We reach our conclusion that Rodriguez is entitled to one-for-two quasi-worktime credit mindful of our Supreme Court’s decision in
People
v.
Jones
(1995) 11 Cal.4th 118 [44 Cal.Rptr.2d 164, 899 P.2d 1358]
(Jones).
In
Jones,
the court held Welfare and Institutions Code section 3201, subdivision (c) credits for good behavior and participation pursuant to section 2931 are unavailable to convicted felons who receive an involuntary civil commitment to CRC on or after January 1, 1983 (§2931, subd. (d)).
(Jones, supra,
at pp. 120-121.) However, the
Jones
court did not reach or address the issue of whether section 2933 credits are available to the committee disqualified from the CRC treatment program due to circumstances beyond the control of, and due to no fault of, the committee. It is notable that each case in which, according to
Jones,
a Court of Appeal has restricted worktime and worktime-related credits to convicted felons serving a determinate sentence
(Jones, supra,
at p. 125), is factually distinguishable from the circumstances presented by Rodriguez.

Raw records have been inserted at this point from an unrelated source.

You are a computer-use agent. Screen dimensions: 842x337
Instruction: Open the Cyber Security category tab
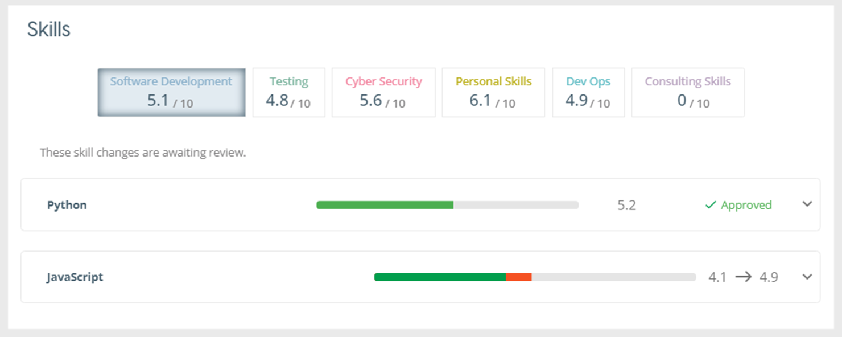click(x=383, y=92)
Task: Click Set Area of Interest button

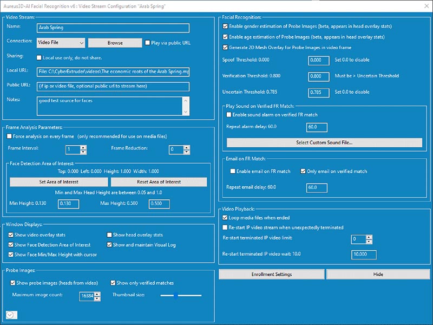Action: tap(58, 182)

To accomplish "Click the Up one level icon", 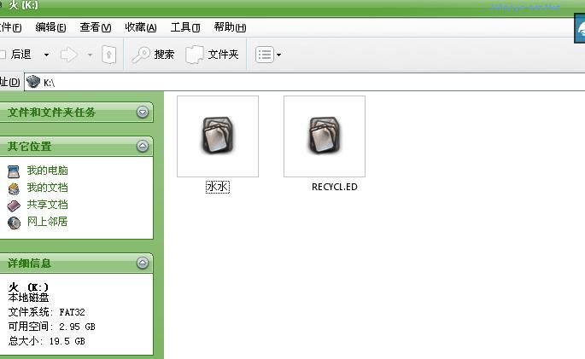I will click(x=108, y=55).
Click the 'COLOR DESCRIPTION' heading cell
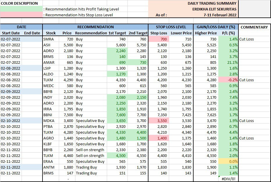Screen dimensions: 271x182 click(20, 3)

Moreover, our research has disclosed no reported decision involving a committee who presents these facts.
Disposition
The matter is remanded to the trial court for recalculation of credits in accordance with the views expressed herein.
Peterson, P. J., and Haning, J., concurred.
A petition for a rehearing was denied February 25,1997, and respondent’s petition for review by the Supreme Court was denied April 23, 1997.